El sacerdote destacó que las posadas son especialmente significativas para esta comunidad, integrada mayoritariamente por familias originarias del sur de México. Recordó que la tradición tiene sus raíces en el siglo XVI, cuando los misioneros agustinos del convento de San Agustín de Acolman instauraron un novenario de misas nocturnas, del 16 al 24 de diciembre, como preparación para la Navidad. Este periodo evocaba los nueve meses de gestación de la Virgen María.
Durante el siglo XVII, la práctica salió de los templos y comenzó a celebrarse en los hogares mediante rosarios comunitarios en los que los vecinos cantaban para “pedir posada” y meditaban en el misterio navideño. Para el siglo XVIII, las posadas ya se habían consolidado como una expresión distintiva de la cultura mexicana. La tradición incluye una procesión que simboliza el peregrinar de María y José en busca de alojamiento, con dos grupos que cantan versos tradicionales hasta que se “abre la puerta” y se da paso a la oración comunitaria.
La celebración culmina con una convivencia que suele incluir platillos típicos de México y la tradicional piñata, cuyo simbolismo conserva un profundo mensaje espiritual. Sus siete picos representan los pecados capitales, y el acto de romperla simboliza el combate contra el pecado mediante la fe.
“Se trata de luchar contra el pecado a través de la fe, sin ver con los ojos, ya que están vendados”, explicó el padre Melo. “Originalmente, nació como una forma de evangelización.”

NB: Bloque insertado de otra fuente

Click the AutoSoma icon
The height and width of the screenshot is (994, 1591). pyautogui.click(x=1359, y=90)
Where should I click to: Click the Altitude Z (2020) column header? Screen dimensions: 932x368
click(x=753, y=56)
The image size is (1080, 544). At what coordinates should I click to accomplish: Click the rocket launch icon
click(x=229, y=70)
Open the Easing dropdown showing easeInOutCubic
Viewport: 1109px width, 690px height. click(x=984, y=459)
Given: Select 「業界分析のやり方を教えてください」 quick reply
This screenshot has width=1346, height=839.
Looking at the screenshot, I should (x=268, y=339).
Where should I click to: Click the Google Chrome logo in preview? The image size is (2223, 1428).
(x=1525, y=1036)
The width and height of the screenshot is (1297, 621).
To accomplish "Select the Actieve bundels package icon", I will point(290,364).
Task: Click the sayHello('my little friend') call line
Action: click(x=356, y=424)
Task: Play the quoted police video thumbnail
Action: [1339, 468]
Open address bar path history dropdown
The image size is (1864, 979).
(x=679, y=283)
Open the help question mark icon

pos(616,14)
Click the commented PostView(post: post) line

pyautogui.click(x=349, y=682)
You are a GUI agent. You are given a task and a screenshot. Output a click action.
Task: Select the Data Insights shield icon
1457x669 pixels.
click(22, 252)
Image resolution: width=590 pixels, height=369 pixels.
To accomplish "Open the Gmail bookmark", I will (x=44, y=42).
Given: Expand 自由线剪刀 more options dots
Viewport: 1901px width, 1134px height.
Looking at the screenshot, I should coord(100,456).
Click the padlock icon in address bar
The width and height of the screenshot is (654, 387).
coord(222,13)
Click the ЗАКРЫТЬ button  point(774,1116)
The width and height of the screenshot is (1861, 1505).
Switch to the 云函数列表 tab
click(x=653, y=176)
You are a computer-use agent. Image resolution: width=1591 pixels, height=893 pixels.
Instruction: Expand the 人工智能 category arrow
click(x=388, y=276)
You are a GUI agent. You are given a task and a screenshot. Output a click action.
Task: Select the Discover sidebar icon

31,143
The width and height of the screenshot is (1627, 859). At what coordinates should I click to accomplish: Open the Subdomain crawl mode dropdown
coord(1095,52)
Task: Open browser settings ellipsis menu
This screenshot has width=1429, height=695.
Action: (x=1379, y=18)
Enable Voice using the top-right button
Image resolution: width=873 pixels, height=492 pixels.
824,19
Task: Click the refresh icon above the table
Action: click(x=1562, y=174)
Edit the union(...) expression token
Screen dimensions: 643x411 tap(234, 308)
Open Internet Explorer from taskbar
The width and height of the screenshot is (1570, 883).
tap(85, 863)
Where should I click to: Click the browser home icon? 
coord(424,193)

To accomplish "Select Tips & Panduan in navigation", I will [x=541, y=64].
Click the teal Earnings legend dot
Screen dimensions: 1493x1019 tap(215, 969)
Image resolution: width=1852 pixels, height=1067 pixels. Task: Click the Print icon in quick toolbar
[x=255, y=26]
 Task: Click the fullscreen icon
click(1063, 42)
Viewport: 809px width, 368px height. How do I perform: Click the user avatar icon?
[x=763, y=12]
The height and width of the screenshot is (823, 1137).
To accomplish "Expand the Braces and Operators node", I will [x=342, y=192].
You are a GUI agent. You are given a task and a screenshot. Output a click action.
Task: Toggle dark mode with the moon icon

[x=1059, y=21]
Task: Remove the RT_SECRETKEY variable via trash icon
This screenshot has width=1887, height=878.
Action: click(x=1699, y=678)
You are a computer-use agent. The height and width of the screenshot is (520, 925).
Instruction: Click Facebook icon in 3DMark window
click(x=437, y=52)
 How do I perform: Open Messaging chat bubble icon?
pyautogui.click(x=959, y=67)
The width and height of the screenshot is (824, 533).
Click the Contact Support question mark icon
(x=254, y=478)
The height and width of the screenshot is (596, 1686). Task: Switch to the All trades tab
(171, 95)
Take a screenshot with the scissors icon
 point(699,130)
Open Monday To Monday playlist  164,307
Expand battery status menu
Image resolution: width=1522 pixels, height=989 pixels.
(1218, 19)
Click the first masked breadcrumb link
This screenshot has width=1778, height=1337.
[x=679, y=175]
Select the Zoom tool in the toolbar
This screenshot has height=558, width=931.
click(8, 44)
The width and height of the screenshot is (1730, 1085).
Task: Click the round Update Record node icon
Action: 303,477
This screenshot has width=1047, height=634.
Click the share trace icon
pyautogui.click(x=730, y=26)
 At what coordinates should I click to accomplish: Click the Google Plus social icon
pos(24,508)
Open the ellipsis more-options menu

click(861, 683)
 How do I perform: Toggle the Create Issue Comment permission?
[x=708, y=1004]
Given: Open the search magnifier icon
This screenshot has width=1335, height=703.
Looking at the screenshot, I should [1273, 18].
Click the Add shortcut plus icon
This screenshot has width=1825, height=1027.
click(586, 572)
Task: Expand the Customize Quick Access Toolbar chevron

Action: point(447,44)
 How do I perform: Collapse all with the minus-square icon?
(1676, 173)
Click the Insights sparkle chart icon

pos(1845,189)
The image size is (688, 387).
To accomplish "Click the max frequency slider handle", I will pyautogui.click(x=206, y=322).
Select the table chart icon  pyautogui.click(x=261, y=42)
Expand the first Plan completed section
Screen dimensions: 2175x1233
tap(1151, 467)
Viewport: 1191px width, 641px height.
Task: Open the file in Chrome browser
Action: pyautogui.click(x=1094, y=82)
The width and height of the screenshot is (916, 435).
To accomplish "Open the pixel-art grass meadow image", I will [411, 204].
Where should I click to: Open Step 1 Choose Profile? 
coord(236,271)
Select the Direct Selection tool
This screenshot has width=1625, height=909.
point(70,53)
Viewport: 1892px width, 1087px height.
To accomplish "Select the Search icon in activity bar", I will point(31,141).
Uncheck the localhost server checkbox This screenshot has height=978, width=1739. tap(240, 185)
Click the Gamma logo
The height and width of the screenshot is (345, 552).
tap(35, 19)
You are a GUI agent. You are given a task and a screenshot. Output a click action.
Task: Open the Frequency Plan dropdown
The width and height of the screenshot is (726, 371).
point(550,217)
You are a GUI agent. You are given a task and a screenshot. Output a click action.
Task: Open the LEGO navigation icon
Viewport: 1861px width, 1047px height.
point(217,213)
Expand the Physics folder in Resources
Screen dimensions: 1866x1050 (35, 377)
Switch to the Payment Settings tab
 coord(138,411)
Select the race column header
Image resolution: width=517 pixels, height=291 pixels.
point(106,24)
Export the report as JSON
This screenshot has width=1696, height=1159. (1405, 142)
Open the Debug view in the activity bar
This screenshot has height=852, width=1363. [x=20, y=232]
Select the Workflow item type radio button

El significado y la conexión cultural y espiritual de las posadas se ha desarrollado a lo largo de varios siglos, surgida originalmente como una manera de unir las fuertes tradiciones comunitarias de los pueblos indígenas con una celebración católica. En esencia, buscaba ser una fiesta que preparara y diera la bienvenida a Jesús.
“La Iglesia es una fraternidad, y las posadas son un ritual muy eficaz para demostrar la dimensión fraternal de la Iglesia”, enfatiza el Padre Melo. “Tienen una dimensión comunitaria muy grande para todos.”